I think this screed illustrates what’s wrong with reviewer anonymity, I find it hard to believe that anyone would want their name associated with this — but I admit I might be wrong, given what has come openly from such defenders of the HIV/AIDS faith as Seth Kalichman or Natali Nattrass or Nathan Geffen and their ilk.
EV said
The marketing of HIV is a great example of integrated communications inasmuch as it is able to send core messages across whilst keeping on absorbing oppositional thoughts. The discriminatory aspects of the disease are so blatant that they are acknowledged even by those who have the biggest interest in the persistence of the belief – although the not politically correct root causes are never openly discussed. It is disturbing to see that the dominating group has so much succeeded in closing the debates that there is actually not a single academic study that draws a critical background around the emergence of HIV in the mid-80s. I have often wondered how much of neo-imperialism there is in the management of HIV in Africa, just like I wonder if the enlargement of the scope (i.e. advertising that everyone is at risk) does not hide in fact a new tool of social domination.
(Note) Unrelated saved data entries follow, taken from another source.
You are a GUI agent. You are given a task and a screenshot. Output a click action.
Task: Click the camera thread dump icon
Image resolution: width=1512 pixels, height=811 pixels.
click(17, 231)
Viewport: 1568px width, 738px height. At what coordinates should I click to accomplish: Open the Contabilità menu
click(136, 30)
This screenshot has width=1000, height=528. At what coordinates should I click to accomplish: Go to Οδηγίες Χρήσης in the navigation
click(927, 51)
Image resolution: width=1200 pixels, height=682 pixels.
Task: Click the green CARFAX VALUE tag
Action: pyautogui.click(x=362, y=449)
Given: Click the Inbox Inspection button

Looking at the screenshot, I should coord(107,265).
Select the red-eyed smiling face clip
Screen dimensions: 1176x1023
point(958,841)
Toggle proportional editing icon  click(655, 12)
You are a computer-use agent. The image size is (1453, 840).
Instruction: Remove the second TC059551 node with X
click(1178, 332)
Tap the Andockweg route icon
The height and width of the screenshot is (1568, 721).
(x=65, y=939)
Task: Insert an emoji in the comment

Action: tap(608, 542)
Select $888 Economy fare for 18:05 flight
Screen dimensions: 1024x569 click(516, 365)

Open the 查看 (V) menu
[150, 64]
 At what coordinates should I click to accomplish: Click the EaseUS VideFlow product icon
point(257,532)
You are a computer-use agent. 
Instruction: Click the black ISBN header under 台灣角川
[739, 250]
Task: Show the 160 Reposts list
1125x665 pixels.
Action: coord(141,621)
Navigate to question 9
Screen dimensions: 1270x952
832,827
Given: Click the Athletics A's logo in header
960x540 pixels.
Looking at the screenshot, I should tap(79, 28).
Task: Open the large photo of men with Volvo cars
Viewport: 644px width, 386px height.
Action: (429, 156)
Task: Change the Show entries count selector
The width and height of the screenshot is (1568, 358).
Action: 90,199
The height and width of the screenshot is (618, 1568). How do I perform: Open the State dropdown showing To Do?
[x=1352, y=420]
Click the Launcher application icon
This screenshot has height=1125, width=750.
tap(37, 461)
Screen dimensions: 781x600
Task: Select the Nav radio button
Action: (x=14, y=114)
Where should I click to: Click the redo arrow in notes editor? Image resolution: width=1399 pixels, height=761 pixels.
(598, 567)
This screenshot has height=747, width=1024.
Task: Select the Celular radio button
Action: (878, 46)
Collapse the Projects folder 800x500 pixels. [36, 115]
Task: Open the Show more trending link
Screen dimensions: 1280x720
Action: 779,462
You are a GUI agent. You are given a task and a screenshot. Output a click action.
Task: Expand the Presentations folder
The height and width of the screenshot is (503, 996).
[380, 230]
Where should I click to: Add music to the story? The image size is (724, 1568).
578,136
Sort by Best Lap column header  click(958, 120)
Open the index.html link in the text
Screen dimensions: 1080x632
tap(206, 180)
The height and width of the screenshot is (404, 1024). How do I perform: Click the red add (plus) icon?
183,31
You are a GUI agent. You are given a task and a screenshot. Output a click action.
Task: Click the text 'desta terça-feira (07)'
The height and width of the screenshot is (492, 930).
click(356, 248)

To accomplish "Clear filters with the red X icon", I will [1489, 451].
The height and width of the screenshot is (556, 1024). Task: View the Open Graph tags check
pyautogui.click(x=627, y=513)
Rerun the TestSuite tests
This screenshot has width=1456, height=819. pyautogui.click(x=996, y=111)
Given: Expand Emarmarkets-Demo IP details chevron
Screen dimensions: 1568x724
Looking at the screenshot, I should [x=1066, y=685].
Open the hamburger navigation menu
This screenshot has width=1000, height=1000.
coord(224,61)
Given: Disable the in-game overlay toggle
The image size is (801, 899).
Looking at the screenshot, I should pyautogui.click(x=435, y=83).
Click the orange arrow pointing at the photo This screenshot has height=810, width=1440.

Which proves that indeed, authoritarianism can be implemented without physical terror.
Guy said
The building of the railroad from the Caribbean to San Jose, Costa Rica was accomplished at the cost of a high death rate among the adventurers who came from all over the world to lend their labor to the project. Minor Keith, the fellow who is credited with finishing the task, took over management of the endeavor when his older brother died of yellow fever. The only population that seemed resistant to the yellow fever and malaria, on a relative basis at least, were the Jamaican descendants of Africans. Further evidence of differing immune systems is the fact that the colonization of the American continent was made easier because the native Americans were not resistant to European diseases. In Africa colonization was impeded by the European’s difficulty with African diseases.
David Crowe said
Guy, that’s what we’ve been told. But where is your evidence?
Guy said
The comment on the Costa Rican railroad is based on the book “Empire in Green and Gold” by Charles Morrow Wilson. The reference to the American colonization is based on my recollections of history. Smallpox is credited with decimating the North American Indian and with contributing to the defeat of the Aztecs at the hands of Cortez. The African comment was also based on memory. This is certainly not sufficient evidence for a scientific paper on the subject. However, my point is that it should be intuitive that immune systems will develop differently in opposite corners of the globe. The reviewer of the paper dismissed this out of hand, and based his recommendation not to publish in large part on this dismissal.